(Data entries)
=-=-=-=-=
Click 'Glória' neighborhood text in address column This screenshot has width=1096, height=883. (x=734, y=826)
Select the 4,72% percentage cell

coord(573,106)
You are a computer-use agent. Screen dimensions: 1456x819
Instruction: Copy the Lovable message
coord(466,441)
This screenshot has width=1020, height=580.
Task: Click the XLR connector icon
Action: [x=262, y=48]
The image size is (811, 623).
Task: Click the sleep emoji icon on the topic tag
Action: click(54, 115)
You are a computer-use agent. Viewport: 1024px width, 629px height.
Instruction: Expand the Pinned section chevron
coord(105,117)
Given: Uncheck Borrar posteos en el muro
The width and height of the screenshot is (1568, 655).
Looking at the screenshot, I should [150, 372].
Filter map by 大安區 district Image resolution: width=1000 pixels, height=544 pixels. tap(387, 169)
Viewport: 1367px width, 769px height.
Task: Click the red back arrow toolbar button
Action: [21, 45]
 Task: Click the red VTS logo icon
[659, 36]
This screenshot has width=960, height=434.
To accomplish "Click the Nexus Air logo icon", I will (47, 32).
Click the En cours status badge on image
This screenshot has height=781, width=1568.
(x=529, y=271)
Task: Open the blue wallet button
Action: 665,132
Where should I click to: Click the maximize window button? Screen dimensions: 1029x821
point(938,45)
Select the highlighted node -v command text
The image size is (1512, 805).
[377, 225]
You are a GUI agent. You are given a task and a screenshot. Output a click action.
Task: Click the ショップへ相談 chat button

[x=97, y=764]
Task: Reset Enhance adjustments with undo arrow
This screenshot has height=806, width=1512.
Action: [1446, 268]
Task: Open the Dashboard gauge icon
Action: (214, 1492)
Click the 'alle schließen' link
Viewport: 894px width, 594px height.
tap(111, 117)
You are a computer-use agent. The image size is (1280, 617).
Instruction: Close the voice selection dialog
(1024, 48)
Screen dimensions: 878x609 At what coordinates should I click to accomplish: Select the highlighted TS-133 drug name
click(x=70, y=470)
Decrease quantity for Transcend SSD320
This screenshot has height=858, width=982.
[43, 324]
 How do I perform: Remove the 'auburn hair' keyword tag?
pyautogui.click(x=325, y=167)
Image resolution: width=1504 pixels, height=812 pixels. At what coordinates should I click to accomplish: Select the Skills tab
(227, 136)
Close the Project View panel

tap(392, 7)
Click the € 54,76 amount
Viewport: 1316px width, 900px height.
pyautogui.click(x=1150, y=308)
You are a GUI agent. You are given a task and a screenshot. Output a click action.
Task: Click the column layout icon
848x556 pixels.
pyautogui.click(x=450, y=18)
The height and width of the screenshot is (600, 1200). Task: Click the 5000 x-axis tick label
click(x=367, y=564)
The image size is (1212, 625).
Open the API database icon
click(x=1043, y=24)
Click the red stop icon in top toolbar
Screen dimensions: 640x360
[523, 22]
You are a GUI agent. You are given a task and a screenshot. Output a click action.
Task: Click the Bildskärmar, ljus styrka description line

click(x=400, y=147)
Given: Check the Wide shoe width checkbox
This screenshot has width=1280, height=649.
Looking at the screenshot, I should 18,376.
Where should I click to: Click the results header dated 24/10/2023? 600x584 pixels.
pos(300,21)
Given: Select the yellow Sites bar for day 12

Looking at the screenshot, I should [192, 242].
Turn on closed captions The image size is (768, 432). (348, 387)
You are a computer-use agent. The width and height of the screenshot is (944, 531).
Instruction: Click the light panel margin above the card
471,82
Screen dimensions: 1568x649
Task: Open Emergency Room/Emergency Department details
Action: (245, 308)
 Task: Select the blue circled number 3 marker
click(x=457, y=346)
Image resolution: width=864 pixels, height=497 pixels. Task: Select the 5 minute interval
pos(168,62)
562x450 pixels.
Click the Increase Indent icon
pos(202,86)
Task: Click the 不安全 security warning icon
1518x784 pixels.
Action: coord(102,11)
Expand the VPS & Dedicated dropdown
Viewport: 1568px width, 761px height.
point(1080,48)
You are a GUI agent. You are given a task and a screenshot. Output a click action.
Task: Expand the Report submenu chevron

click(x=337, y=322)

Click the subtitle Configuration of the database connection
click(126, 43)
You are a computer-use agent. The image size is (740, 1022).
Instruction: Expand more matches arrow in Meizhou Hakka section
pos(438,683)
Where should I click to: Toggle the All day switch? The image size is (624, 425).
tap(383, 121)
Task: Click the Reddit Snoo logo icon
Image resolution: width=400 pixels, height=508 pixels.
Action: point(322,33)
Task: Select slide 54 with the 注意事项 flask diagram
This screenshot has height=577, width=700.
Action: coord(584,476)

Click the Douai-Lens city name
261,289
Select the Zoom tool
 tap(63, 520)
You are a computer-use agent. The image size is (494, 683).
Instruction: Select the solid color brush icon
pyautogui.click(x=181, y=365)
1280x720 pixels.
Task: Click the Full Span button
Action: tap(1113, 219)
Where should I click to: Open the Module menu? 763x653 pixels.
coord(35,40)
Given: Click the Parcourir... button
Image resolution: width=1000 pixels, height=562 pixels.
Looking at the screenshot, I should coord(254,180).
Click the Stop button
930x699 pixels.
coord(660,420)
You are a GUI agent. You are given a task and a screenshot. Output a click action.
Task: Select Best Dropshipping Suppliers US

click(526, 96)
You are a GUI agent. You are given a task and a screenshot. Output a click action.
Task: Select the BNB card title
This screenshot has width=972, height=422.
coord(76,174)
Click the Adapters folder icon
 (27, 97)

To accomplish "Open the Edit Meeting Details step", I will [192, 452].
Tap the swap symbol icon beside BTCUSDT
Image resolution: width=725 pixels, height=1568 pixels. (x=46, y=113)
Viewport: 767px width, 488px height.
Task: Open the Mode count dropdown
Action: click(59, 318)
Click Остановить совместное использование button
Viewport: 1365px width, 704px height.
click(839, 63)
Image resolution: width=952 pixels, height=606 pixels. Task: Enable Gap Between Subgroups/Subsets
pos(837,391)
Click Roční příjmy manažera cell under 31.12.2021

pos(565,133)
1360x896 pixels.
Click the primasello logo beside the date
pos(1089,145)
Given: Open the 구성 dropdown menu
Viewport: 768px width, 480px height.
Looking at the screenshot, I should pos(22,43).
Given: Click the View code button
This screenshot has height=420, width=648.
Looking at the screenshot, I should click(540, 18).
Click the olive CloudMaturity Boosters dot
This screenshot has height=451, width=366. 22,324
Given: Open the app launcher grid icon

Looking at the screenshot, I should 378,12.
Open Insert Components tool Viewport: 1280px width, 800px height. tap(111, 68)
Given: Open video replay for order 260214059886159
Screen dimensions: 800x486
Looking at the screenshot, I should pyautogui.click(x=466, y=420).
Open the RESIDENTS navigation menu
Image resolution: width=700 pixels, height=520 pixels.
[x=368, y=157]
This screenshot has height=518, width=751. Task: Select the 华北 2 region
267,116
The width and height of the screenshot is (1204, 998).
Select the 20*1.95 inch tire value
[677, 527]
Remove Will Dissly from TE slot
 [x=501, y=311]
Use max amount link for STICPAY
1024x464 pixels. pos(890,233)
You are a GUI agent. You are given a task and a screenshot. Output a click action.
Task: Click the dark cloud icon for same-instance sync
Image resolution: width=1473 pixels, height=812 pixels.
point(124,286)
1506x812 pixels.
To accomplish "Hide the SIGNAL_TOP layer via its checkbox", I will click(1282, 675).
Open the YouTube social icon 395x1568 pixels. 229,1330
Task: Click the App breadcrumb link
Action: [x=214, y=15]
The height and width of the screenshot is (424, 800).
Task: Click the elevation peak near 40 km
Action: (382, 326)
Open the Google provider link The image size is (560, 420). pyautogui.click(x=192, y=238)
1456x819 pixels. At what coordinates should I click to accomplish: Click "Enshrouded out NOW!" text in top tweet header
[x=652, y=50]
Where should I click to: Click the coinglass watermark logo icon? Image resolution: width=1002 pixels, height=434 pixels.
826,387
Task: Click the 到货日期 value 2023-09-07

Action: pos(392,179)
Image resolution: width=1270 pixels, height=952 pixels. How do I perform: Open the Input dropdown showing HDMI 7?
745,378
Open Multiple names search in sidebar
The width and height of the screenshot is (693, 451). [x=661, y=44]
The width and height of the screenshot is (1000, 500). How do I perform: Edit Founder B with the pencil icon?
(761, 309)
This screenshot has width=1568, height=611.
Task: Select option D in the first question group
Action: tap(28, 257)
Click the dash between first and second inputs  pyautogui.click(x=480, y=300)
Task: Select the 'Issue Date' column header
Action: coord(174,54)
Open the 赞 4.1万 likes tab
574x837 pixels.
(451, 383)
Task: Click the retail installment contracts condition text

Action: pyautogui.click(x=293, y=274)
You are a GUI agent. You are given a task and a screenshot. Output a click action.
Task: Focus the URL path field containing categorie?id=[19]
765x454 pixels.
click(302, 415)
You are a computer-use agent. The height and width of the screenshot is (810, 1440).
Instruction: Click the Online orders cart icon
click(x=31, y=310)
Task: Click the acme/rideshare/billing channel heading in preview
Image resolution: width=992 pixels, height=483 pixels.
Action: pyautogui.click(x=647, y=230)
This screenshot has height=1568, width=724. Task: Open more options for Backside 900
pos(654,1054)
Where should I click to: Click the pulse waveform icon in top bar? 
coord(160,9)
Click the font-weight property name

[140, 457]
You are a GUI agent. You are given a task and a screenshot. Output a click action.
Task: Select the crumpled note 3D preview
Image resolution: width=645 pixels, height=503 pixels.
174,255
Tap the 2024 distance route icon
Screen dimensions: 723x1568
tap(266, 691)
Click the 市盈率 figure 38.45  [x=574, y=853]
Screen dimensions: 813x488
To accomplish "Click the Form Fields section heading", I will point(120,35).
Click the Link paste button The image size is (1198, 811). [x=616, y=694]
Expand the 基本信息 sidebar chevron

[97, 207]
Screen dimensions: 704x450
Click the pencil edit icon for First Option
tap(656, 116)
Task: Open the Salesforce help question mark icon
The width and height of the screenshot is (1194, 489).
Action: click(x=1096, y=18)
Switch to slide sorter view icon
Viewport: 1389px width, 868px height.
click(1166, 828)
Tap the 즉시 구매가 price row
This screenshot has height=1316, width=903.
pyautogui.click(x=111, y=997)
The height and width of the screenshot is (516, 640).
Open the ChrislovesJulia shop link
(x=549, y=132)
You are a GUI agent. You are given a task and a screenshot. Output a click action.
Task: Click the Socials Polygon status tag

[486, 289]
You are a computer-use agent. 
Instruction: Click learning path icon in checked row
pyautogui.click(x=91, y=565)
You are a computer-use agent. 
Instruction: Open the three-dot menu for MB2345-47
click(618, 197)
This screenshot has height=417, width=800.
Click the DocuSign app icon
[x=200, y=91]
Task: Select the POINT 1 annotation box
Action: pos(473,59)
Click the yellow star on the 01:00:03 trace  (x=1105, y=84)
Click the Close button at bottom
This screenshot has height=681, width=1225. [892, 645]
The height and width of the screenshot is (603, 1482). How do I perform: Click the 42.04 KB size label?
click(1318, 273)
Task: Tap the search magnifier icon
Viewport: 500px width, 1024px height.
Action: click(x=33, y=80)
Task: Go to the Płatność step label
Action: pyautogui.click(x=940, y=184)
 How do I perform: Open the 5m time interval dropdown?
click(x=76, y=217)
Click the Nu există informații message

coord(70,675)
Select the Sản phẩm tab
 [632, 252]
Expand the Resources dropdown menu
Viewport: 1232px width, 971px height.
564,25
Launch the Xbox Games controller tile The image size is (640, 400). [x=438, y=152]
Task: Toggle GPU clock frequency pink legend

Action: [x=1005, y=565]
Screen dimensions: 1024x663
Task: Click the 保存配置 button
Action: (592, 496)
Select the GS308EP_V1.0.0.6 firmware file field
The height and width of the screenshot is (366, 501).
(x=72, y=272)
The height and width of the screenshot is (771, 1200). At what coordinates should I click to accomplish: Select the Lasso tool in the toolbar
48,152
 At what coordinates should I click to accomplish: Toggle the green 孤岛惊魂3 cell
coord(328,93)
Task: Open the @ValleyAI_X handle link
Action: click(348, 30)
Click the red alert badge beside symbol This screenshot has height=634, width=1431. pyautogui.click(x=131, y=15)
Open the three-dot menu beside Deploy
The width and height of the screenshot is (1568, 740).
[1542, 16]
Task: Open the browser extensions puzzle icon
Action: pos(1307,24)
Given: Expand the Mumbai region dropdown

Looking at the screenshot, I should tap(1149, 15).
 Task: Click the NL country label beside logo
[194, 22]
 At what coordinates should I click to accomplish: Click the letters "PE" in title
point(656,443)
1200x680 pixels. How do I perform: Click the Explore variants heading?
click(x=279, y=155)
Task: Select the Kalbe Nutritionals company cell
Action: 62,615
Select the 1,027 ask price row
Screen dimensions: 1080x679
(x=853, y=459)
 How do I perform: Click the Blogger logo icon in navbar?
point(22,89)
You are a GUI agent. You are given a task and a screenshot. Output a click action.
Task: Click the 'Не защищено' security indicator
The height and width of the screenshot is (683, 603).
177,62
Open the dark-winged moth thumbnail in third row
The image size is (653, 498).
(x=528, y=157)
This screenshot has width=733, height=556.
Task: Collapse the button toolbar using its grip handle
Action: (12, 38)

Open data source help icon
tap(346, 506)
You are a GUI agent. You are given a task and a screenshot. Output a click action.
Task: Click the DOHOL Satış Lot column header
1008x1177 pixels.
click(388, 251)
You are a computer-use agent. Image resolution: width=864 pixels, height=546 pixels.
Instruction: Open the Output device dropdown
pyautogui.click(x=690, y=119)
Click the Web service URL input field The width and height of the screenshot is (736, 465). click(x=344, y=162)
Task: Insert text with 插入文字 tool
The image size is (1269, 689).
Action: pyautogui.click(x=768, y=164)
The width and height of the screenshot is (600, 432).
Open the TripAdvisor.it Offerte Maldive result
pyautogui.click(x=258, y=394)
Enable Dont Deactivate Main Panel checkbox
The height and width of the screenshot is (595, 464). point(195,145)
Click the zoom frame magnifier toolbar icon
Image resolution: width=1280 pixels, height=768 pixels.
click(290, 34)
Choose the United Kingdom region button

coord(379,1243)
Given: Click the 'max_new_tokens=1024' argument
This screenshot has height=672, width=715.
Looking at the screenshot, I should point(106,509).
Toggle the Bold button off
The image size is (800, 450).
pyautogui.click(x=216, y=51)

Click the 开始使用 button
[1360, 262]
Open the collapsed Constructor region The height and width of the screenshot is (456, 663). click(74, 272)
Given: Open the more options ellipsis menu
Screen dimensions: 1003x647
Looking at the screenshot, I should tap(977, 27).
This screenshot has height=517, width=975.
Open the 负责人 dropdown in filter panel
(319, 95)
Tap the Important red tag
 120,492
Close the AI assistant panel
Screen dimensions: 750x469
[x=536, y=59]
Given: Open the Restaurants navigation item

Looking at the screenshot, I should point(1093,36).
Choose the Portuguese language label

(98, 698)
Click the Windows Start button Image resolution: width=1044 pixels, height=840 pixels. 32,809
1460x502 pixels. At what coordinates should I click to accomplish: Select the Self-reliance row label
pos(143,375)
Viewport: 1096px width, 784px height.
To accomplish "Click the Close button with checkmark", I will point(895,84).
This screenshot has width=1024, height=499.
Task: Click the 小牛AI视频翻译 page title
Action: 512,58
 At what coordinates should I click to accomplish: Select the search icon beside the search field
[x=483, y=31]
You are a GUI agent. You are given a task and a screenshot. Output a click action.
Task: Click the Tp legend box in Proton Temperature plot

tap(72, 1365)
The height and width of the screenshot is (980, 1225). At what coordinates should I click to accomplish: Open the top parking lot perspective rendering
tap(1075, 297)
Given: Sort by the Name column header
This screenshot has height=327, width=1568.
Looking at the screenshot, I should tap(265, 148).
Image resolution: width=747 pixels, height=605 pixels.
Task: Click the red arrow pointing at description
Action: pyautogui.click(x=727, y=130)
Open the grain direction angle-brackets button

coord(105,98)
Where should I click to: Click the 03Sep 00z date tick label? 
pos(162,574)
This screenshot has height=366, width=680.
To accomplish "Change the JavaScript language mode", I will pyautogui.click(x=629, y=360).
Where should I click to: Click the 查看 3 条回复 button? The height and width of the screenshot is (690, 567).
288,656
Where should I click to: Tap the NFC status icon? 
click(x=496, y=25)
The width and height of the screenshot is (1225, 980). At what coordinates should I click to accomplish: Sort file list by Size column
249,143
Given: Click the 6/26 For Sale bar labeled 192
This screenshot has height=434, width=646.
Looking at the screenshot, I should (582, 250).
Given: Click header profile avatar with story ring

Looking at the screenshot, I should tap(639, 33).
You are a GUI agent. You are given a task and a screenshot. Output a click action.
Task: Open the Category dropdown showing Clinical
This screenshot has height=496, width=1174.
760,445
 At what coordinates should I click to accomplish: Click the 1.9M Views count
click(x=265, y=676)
=-=-=-=-=
**TASK GOAL**.
Print, from the entries above, the line with "Where should I click to: Click the maximize", the line with "Click the 'alle schließen' link" and all lines between them, exactly and with nothing else.

**ANSWER TO THE PROBLEM**.
Where should I click to: Click the maximize window button? Screen dimensions: 1029x821
point(938,45)
Select the highlighted node -v command text
The image size is (1512, 805).
[377, 225]
You are a GUI agent. You are given a task and a screenshot. Output a click action.
Task: Click the ショップへ相談 chat button

[x=97, y=764]
Task: Reset Enhance adjustments with undo arrow
This screenshot has height=806, width=1512.
Action: [1446, 268]
Task: Open the Dashboard gauge icon
Action: (214, 1492)
Click the 'alle schließen' link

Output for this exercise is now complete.